On Monday 22 February 2010, Miklos Tirpak wrote:
[..] So having a generic version for this in the cfg framework would be indeed nice in my opinion.
Hello Miklos,
thanks for the reply.
the route_data_t structure seems to be the routing data similar to what a route block does in the script, I mean that it is not like a modparam. This is a bit far from the initial concept of the cfg framework but this would not be a problem.
Yes, its indeed a more complicated data structure.
In the framework, there are module and core parameters declared by the modules/core and there are cfg drivers that write the parameters. They can work on any backend, file, DB, srcmd... Hence, the drivers or the framework must know the structure of the configuration, i.e. what type of value is stored in which slot. The route_data_t structure is quite complex, the number of carriers and the number of domains is not known in advance, therefore the size of the structure is also unknown. The framework could hardly tell what is stored on a given memory address. The best we could do is to let the carrierroute module write its own configuration and do not touch it by other modules, I mean by the cfg drivers.

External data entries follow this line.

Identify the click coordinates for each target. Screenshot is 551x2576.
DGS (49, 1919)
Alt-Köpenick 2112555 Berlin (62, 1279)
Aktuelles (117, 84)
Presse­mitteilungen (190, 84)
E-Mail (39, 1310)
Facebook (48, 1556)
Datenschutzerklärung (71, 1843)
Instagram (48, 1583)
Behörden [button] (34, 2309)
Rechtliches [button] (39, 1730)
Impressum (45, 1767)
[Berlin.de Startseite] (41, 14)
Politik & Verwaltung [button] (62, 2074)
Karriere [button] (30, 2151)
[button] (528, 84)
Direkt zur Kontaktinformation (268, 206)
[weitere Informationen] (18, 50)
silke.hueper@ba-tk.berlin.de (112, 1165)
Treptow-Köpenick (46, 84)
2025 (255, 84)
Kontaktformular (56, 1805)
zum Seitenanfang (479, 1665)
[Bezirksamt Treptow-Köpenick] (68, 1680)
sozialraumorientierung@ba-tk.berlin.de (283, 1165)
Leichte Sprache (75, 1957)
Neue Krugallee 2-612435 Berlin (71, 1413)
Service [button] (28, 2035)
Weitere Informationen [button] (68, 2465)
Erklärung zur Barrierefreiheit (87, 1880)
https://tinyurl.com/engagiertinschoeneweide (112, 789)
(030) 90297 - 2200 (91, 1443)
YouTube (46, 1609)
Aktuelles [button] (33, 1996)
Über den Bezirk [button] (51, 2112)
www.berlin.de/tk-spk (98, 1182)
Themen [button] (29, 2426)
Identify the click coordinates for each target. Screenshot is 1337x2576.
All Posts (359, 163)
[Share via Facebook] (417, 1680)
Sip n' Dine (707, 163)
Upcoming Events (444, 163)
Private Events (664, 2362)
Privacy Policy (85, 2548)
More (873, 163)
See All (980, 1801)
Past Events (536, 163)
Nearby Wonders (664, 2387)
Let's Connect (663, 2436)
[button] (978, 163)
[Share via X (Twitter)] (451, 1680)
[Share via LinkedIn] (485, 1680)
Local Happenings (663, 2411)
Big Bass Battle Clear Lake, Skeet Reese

Yes, this is true. It would probably not make too much sense to let other modules tinker in this informations, a generic reload function would be more meaningful in this case.
Actually the framework already supports the void* type that could be used for this purpose (with some enhancements). The module could load the config, allocate the necessary space in shm mem, and link it to the global configuration via the void* pointer. From this point the framework could offer:
- consistency: The config would remain the same during a SIP message
processing. Even if there is a new config available, it would be used only for the next message routeing.
- locking: The carrierroute module should not care about locking the
data structures during reading because it is the task of the framework. In fact, the framework supports lockless read because all modifications (except with the atomic flag) copy the entire config block first and modify the clone. This is done for performance reasons because the assumption is that the config rarely changes but it is read many times. This means that even the carrierroute module is not allowed to simply write its data structures. It should always construct a new structure (or clone the existing one) and link the new configuration to the global cfg structure via some interface.
Ok, i understand. This is more or less the same way the module works at the moment.
So I do not see to much benefit of using the cfg framework in this case because the structure that needs to be stored does not have a fixed size, therefore it is hard to specify for the framework. In this case the carrierroute module would be the only one that can read/write the config which is nothing different from the current situation. Or do you think that the consistency and locking are worth the effort?
Good question. In cr we handle it in a way that even the module does not write into this datastructure, and there is only one place which updates it under a lock. (Writing to the route data during runtime would be a problem for the performance as the datastructure is somewhat bigger.) So if its not really fit into the (existing) framework and we don't really benefit from the added consistency at the moment, the only real reason to use a central functionality would be to have a unified interface for reloads across several modules.